* _DATASET_:
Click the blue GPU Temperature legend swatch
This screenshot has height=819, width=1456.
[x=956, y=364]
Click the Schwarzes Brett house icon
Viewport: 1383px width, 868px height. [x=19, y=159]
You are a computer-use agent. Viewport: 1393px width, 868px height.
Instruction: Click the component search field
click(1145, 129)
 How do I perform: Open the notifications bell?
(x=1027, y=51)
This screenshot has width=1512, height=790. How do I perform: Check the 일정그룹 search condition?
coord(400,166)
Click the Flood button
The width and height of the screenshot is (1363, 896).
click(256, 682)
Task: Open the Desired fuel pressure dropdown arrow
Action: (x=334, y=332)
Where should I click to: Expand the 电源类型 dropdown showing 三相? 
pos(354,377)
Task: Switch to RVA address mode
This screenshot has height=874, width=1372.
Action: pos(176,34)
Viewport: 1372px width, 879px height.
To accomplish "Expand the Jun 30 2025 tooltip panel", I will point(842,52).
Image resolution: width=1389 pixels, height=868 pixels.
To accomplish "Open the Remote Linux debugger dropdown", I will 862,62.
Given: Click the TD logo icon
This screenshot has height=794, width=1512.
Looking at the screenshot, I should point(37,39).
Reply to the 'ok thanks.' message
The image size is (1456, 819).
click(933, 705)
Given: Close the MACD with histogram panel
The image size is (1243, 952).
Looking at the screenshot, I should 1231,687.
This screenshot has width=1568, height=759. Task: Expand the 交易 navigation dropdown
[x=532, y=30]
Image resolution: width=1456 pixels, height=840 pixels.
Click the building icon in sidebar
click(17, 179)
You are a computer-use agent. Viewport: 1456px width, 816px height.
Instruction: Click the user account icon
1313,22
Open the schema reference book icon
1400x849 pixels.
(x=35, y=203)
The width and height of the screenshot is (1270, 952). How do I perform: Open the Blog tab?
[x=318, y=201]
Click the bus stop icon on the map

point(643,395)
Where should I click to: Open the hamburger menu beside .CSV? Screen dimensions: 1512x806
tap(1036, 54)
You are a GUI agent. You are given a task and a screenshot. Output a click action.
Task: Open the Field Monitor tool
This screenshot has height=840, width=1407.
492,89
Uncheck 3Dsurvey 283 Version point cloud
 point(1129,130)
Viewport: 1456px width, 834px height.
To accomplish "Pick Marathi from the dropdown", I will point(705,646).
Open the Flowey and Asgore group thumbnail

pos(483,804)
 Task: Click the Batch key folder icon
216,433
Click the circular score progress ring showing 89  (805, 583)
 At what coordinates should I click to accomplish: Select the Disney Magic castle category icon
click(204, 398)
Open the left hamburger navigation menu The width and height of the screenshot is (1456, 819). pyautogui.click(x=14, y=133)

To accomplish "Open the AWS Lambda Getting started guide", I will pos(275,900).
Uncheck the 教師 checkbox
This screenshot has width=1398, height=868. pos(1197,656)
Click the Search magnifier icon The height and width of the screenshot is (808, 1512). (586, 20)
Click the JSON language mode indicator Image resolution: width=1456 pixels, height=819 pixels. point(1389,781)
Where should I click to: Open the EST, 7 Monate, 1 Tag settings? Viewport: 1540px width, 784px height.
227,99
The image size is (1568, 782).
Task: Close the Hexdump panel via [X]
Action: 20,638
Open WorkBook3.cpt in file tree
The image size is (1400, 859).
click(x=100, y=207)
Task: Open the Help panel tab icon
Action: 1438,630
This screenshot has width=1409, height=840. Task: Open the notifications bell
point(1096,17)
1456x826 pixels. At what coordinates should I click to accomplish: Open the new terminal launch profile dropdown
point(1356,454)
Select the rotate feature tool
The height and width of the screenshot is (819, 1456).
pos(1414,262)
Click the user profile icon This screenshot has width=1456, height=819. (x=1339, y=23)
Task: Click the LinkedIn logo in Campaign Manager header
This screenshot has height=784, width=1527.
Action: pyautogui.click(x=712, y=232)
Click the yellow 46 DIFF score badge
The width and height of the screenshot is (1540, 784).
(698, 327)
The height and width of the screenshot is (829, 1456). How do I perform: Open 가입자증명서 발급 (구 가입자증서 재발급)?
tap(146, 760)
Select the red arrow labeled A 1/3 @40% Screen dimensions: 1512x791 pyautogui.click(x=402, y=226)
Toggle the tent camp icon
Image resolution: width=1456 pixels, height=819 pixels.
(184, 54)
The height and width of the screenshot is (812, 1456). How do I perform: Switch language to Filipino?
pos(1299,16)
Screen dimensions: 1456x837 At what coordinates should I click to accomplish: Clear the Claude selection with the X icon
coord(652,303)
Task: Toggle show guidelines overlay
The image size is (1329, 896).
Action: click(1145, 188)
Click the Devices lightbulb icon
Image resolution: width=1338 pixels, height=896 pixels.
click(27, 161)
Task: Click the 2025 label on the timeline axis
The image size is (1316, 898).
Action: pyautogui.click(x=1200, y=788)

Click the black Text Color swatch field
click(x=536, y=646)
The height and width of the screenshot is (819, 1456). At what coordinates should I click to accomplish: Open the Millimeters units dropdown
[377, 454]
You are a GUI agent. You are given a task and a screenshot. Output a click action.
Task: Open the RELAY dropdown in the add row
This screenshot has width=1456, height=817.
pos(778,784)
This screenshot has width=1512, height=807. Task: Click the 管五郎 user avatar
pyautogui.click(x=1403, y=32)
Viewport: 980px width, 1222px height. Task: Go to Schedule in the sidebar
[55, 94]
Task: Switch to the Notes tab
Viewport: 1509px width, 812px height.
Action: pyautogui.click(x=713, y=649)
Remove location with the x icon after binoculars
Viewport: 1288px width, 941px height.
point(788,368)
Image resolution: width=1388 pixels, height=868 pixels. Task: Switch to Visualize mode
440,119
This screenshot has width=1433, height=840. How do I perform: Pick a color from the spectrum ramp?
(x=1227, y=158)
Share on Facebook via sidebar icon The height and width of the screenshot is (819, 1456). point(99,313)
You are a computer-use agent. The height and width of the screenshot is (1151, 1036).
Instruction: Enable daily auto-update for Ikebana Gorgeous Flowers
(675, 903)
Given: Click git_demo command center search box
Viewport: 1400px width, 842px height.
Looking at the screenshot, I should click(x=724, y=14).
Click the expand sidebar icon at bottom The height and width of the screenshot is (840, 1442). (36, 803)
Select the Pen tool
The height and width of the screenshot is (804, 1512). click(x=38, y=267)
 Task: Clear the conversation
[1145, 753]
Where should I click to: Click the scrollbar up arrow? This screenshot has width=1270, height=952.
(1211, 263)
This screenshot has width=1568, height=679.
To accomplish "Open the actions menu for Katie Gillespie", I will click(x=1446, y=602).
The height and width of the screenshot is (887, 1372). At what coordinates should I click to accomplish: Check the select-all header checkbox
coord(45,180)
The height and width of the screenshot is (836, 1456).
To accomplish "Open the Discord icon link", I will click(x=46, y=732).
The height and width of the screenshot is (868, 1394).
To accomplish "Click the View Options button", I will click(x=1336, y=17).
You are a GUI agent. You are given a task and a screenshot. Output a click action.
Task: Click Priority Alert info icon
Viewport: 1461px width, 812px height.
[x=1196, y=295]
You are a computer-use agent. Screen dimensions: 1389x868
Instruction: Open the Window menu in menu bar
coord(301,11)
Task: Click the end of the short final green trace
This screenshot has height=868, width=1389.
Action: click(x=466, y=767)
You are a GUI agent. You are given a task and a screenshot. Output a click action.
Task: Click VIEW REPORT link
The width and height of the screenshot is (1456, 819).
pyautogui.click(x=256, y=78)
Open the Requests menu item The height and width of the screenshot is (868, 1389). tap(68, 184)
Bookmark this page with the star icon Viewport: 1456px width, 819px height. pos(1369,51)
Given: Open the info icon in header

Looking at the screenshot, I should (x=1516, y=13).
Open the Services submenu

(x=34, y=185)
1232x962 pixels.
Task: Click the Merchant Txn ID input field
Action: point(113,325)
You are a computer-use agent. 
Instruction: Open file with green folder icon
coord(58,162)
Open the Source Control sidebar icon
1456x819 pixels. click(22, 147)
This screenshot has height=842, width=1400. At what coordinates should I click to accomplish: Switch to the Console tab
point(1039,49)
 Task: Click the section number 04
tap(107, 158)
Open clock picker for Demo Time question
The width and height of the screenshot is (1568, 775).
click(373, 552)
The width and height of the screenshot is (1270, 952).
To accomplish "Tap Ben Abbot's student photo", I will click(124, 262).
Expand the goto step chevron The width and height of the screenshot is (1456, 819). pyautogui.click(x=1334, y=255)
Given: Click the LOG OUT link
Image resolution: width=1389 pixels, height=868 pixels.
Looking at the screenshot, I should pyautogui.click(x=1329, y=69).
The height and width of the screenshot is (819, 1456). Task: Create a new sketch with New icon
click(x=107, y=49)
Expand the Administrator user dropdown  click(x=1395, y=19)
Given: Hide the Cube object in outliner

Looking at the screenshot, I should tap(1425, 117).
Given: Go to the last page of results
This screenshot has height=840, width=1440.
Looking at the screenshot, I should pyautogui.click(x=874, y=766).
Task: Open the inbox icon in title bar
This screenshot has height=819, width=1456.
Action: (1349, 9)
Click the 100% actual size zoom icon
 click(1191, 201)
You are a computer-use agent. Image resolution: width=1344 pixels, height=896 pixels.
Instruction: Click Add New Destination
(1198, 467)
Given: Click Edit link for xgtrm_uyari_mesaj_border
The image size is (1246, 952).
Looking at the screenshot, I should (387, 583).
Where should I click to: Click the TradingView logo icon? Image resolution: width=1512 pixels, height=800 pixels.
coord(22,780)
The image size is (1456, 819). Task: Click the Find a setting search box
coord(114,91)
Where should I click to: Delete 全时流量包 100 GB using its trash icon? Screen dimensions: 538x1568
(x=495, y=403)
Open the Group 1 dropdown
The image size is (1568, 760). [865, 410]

* _YOUR GOAL_:
Among the records above, only the lines between the line holding "The image size is (1243, 952)." and the line holding "You are a computer-use agent. Viewport: 1456px", inclusive, are to be output, exactly as written.

* _RESULT OF THIS TASK_:
The image size is (1243, 952).
Looking at the screenshot, I should 1231,687.
This screenshot has width=1568, height=759. Task: Expand the 交易 navigation dropdown
[x=532, y=30]
Image resolution: width=1456 pixels, height=840 pixels.
Click the building icon in sidebar
click(17, 179)
You are a computer-use agent. Viewport: 1456px width, 816px height.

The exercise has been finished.